With sales of its Model S on the rise and more models on the way, Tesla CEO Elon Musk told told Bloombergthat the company is looking to build factories in Europe and Asia in order to increase Tesla’s production capabilities.

A possible expansion anticipates the launch of a more affordable, smaller Tesla electric car. Planned as Tesla’s third production car, the vehicle will feature a range of about 200 miles, and is expected to sell for as low as $35,000, making it the most affordable Tesla yet. Built on an all-new third-generation Tesla chassis, Tesla’s recent trademark registrations indicate that it will be called the Tesla Model E. Of course, the Model E—or whatever it will be called —won’t arrive for at least another two years.

In the meantime, Tesla will be busy: the company plans to produce more than 20,000 Model S sedans in California this year, with hopes to double that figure for 2014. Next year, Tesla will also begin production of the Model X luxury SUV at its Fremont, Calif. plant. Built on the same platform as the Model S, the SUV will features similar performance to Tesla’s first mass-produced car, but includes seating for seven adults, two powerful electric motors for all-wheel drive, and iconic falcon-wing doors.

While these figures likely represent only a fraction of the 500,000 cars per year Tesla’s Fremont factory is capable of producing, Musk said additional factories will be needed to make Tesla’s affordable future EV. “Certainly, within five years we’ll have our mass-market electric car available,” Musk said. “We’ll start seeing hundreds of thousands of electric cars going to market every year.”

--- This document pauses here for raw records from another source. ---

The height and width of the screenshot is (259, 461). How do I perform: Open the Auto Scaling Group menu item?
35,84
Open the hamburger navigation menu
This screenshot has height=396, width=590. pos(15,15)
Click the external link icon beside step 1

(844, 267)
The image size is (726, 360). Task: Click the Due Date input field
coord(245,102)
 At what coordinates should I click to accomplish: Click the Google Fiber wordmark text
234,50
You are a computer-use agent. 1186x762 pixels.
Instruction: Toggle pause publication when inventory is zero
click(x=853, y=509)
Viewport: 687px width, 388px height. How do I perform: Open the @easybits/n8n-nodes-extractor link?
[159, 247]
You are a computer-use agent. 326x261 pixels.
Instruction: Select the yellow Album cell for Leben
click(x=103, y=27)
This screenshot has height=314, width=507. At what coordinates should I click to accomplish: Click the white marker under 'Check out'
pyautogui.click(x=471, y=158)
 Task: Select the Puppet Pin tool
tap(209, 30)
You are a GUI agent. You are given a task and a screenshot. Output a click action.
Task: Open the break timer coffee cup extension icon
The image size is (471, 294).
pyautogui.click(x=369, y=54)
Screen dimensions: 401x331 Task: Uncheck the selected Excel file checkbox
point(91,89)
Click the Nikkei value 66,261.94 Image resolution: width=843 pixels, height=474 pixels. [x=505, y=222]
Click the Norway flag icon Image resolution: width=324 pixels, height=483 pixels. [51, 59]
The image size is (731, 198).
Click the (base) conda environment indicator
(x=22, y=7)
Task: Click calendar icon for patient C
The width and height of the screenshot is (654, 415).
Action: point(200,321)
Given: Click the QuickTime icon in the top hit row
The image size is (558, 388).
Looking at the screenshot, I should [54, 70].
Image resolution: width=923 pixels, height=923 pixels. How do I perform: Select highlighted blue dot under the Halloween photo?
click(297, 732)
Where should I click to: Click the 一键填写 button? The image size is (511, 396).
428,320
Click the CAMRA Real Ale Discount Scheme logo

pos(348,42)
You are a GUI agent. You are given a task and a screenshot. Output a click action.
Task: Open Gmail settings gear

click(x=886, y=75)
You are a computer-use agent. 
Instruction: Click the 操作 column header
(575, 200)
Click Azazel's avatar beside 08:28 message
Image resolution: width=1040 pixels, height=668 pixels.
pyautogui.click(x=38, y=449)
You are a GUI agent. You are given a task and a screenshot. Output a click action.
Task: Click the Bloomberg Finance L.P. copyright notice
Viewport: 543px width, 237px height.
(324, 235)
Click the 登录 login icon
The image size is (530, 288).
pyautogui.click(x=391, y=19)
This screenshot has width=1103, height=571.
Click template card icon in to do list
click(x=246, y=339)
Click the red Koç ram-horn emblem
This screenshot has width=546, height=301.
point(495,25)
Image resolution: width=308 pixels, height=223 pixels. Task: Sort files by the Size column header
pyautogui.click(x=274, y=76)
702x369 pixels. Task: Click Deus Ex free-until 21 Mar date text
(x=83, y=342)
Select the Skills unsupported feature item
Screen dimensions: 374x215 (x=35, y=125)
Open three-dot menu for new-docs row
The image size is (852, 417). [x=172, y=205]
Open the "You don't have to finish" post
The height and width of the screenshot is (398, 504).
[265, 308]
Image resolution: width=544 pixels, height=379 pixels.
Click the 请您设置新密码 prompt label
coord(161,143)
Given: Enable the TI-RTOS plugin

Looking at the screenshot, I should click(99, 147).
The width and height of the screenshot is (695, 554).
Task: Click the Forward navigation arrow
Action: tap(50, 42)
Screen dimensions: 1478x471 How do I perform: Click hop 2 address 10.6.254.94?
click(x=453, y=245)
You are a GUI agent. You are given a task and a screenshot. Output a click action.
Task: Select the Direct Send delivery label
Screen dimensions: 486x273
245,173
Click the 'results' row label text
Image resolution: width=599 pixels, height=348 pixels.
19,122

To prepare for that, Tesla is keen to follow the lead of other major auto manufacturers and build cars close to the markets where they will be sold. And that means building additional plants in Europe and Asia. “We’ll try to locate those close to where people are, close to where the customers are, to minimize the logistics costs of getting the car to them,” Musk explained. “I think long term you can see Tesla establishing factories in Europe, in other parts of the U.S. and in Asia.”

It’s not clear if Musk intends each regional factory to manufacture cars and parts from raw materials, as is done in Fremont, or simply assemble vehicles in its markets. Tesla’s first car, the limited-production two-seat Roadster, was assembled in California with a chassis built in Norfolk, England, while European versions were assembled in Europe with powertrains sent from California. (Tesla recently opened a small facility in the Netherlands to assemble Californian-made Model S parts for European-market cars.)

Tesla's evolving manufacturing process isn’t new or unusual in the automotive industry: car companies around the world produce and assemble their cars to reduce shipping costs, as well as emissions. However, electric car manufacturing, with its unique components, can require long and sprawling supply chains.

Musk hasn’t detailed where factories will be built, or when. But one thing is clear: Tesla is expecting to encroach upon markets currently dominated by major car companies like Ford, General Motors, Nissan, Toyota, and Volkswagen.